Site icon İcra Hukuku | İcra ve İflas Hukukuna Dair Her Şey….

İlamda İştirak Nafakasının Başlangıç Tarihinin Belirtilmemesi

T.C.
YARGITAY
8. Hukuk Dairesi

ESAS NO : 2016/12043
KARAR NO : 2016/13129

Y A R G I T A Y İ L A M I

***************************** ******** ** **** ***** ****************** ********************* **************************** ****** ***** ************** ******* ****************** Şikayet

Yukarıda tarih ve numarası yazılı Mahkeme kararının müddeti içinde temyizen tetkiki davacı tarafından istenmesi üzerine bu işle ilgili dosya mahallinden Daire’ye gönderilmiş olup, dava dosyası için Tetkik Hakimi tarafından düzenlenen rapor dinlendikten ve dosya içerisindeki tüm belgeler okunup incelendikten sonra işin gereği görüşülüp düşünüldü:

KARAR
Borçlu vekili ilamda nafakanın başlangıç tarihinin belirtilmediğini, nafakanın karar tarihinden önce başlatıldığını gösteren ara kararın da bulunmadığını, bu nedenle karar tarihinden itibaren nafaka talep edilebileceğini açıklayarak icra takibinin iptalini talep etmiştir.
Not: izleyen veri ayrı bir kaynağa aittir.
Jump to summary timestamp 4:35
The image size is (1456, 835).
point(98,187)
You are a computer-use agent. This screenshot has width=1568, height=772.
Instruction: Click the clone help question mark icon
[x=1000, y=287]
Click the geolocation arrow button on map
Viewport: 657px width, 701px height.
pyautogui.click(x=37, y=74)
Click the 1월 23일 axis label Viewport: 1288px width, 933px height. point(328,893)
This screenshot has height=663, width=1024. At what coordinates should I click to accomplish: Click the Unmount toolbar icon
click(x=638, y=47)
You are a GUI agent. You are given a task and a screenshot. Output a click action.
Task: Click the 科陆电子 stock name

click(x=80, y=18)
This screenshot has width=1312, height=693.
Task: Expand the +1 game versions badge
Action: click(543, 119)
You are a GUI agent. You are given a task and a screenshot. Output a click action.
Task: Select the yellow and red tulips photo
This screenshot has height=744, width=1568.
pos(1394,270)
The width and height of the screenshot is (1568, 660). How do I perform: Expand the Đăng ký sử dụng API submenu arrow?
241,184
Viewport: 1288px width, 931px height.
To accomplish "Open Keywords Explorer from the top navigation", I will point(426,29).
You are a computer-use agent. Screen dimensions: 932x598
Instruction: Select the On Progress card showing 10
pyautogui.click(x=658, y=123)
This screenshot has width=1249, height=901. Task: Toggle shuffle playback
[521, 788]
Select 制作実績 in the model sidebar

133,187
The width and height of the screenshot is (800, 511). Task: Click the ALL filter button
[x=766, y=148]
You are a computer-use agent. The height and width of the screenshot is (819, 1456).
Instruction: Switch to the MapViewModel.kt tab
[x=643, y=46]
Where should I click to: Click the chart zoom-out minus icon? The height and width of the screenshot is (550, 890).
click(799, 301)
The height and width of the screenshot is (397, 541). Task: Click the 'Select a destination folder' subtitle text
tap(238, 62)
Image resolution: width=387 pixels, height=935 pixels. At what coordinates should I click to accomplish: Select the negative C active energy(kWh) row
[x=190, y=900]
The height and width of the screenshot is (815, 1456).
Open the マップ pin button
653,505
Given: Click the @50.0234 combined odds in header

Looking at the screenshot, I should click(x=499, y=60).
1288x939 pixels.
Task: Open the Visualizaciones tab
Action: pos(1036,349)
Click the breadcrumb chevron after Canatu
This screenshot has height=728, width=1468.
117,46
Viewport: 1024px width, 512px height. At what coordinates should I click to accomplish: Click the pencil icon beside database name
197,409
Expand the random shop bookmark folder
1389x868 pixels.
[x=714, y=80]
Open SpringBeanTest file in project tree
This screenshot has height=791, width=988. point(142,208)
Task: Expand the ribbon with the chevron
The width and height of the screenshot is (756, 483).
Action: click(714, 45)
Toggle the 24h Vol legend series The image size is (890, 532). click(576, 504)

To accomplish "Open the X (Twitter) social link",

Mahkemece kural olarak ilam hükümlerinin dava tarihi itibariyle geriye yürüyeceği gerekçesiyle şikayetin reddine karar verilmiş, hüküm borçlu vekili tarafından temyiz edilmiştir.
İlamların infaz edilecek kısmı hüküm bölümü olup bu kısmın aynen infazı zorunludur. İcra mahkemesince hükmün (infaz edilecek kısmının) yorum yolu ile değiştirilmesi mümkün olmadığı gibi yeniden belirlenmesi de mümkün değildir (HGK 08.10.1997 tarih 1997/12-517 Esas, 1997/776 Karar sayılı kararı).
Somut olayda; icra takibinin dayanağı Çerkezköy 2.Asliye Hukuk Mahkemesi’nin (Aile Mahkemesi sıfatıyla) 2014/19 Esas ve 2015/864 Karar sayılı 30.06.2015 tarihli ilamında tarafların daha önce boşandıkları, çocukların velayetinin verildiği, anne tarafından iştirak nafakası talebiyle açılan dava sonunda Mahkemece “Davanın kısmen kabulü ile; müşterek çocukların her biri için aylık 750,00TL iştirak nafakasının aydan aya davalıdan alınarak davacıya verilmesine ” karar verildiği, icra emrinde dava tarihinden itibaren nafaka talep edildiği anlaşılmaktadır. Takibe konu ilamda iştirak nafakasının başlangıç tarihi hakkında açıkça bir hüküm bulunmadığı için karar tarihinden itibaren nafaka talep edilebilir. Mahkemece, iştirak nafakasının dava tarihinden talep edilebileceğin kabulü ile şikayetin reddine karar verilmesi doğru değildir.
SONUÇ: Borçlu vekilinin temyiz itirazlarının kabulü ile Mahkeme kararının yukarıda yazılı nedenlerle İİK’nun 366 ve 6100 sayılı HMK’nun Geçici 3. maddesinin yollamasıyla 1086 sayılı HUMK’nun 428. maddesi uyarınca BOZULMASINA, taraflarca İİK’nun 366/3. maddesi gereğince Yargıtay Daire ilamının tebliğinden itibaren ilama karşı 10 gün içinde karar düzeltme isteğinde bulunulabileceğine ve 27,70 TL peşin harcın istek halinde temyiz edene iadesine 06.10.2016 tarihinde oybirliğiyle karar verildi.